### ACTION ITEM
Below are the records. Restate word for word every line from the one that contains "You are a GUI agent. The screenshot is 1974×1876." through the final line, both included.

### Stored data entries
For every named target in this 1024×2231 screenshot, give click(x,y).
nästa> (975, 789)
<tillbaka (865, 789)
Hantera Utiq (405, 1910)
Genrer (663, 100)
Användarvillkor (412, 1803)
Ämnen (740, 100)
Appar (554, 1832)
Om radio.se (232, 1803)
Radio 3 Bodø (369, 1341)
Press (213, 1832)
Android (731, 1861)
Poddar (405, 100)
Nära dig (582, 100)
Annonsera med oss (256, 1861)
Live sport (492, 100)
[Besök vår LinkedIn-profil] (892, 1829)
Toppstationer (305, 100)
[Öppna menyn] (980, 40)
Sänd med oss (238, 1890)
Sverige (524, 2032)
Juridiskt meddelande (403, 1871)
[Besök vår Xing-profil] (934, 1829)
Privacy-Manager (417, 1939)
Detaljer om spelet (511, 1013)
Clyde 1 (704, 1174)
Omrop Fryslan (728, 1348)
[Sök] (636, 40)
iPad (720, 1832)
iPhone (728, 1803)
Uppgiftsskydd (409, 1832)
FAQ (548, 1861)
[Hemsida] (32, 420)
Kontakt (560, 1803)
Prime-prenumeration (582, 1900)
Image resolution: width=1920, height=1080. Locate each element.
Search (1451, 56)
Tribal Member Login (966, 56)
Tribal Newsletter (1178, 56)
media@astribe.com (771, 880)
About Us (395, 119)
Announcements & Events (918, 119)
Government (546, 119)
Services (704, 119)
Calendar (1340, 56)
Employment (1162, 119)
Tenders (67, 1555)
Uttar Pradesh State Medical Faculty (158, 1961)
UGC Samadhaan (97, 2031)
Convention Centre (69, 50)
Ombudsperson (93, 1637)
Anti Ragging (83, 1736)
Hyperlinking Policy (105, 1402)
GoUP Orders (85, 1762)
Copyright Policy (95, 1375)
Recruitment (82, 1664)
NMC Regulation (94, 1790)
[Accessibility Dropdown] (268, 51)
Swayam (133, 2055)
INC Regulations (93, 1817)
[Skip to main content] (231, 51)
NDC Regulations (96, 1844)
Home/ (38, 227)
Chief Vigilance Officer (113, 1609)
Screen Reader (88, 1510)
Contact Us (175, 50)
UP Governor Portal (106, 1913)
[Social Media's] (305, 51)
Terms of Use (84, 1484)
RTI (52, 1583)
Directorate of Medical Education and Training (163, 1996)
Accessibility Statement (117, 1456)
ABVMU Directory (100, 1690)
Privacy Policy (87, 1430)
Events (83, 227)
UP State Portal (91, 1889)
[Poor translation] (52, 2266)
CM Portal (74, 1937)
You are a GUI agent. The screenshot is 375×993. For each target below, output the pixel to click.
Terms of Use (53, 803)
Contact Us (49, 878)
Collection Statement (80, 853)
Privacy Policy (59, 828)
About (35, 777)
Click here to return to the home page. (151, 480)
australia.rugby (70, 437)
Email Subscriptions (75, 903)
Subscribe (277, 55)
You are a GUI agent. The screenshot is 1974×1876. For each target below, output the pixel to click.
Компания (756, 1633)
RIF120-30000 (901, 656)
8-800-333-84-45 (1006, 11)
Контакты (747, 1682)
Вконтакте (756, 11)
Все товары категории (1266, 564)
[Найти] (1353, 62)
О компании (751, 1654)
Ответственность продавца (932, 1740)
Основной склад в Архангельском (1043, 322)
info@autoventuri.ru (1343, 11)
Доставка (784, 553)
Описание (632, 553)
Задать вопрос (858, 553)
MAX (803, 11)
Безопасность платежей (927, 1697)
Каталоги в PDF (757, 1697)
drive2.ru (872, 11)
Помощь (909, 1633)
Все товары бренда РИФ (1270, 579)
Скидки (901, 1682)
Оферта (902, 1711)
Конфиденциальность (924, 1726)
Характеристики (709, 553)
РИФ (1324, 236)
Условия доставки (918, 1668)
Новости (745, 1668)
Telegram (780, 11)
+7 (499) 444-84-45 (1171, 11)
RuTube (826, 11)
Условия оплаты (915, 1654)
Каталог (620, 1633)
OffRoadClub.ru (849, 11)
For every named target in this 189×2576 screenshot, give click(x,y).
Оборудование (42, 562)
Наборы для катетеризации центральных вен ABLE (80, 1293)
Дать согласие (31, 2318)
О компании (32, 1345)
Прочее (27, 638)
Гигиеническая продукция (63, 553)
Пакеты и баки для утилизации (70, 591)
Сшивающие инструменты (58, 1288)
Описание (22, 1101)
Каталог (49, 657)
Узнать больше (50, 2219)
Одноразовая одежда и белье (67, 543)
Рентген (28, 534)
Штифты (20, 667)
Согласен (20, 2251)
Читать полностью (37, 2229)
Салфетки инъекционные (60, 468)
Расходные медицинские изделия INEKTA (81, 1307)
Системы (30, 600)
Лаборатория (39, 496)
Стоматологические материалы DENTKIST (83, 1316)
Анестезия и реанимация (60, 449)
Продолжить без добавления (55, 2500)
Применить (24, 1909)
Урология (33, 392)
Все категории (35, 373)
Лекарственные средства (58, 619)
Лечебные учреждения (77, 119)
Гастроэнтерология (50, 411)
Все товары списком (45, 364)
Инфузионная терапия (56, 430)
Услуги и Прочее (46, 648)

### YOUR SOLUTION
You are a GUI agent. The screenshot is 1974×1876. For each target below, output the pixel to click.
Компания (756, 1633)
RIF120-30000 (901, 656)
8-800-333-84-45 (1006, 11)
Контакты (747, 1682)
Вконтакте (756, 11)
Все товары категории (1266, 564)
[Найти] (1353, 62)
О компании (751, 1654)
Ответственность продавца (932, 1740)
Основной склад в Архангельском (1043, 322)
info@autoventuri.ru (1343, 11)
Доставка (784, 553)
Описание (632, 553)
Задать вопрос (858, 553)
MAX (803, 11)
Безопасность платежей (927, 1697)
Каталоги в PDF (757, 1697)
drive2.ru (872, 11)
Помощь (909, 1633)
Все товары бренда РИФ (1270, 579)
Скидки (901, 1682)
Оферта (902, 1711)
Конфиденциальность (924, 1726)
Характеристики (709, 553)
РИФ (1324, 236)
Условия доставки (918, 1668)
Новости (745, 1668)
Telegram (780, 11)
+7 (499) 444-84-45 (1171, 11)
RuTube (826, 11)
Условия оплаты (915, 1654)
Каталог (620, 1633)
OffRoadClub.ru (849, 11)
For every named target in this 189×2576 screenshot, give click(x,y).
Оборудование (42, 562)
Наборы для катетеризации центральных вен ABLE (80, 1293)
Дать согласие (31, 2318)
О компании (32, 1345)
Прочее (27, 638)
Гигиеническая продукция (63, 553)
Пакеты и баки для утилизации (70, 591)
Сшивающие инструменты (58, 1288)
Описание (22, 1101)
Каталог (49, 657)
Узнать больше (50, 2219)
Одноразовая одежда и белье (67, 543)
Рентген (28, 534)
Штифты (20, 667)
Согласен (20, 2251)
Читать полностью (37, 2229)
Салфетки инъекционные (60, 468)
Расходные медицинские изделия INEKTA (81, 1307)
Системы (30, 600)
Лаборатория (39, 496)
Стоматологические материалы DENTKIST (83, 1316)
Анестезия и реанимация (60, 449)
Продолжить без добавления (55, 2500)
Применить (24, 1909)
Урология (33, 392)
Все категории (35, 373)
Лекарственные средства (58, 619)
Лечебные учреждения (77, 119)
Гастроэнтерология (50, 411)
Все товары списком (45, 364)
Инфузионная терапия (56, 430)
Услуги и Прочее (46, 648)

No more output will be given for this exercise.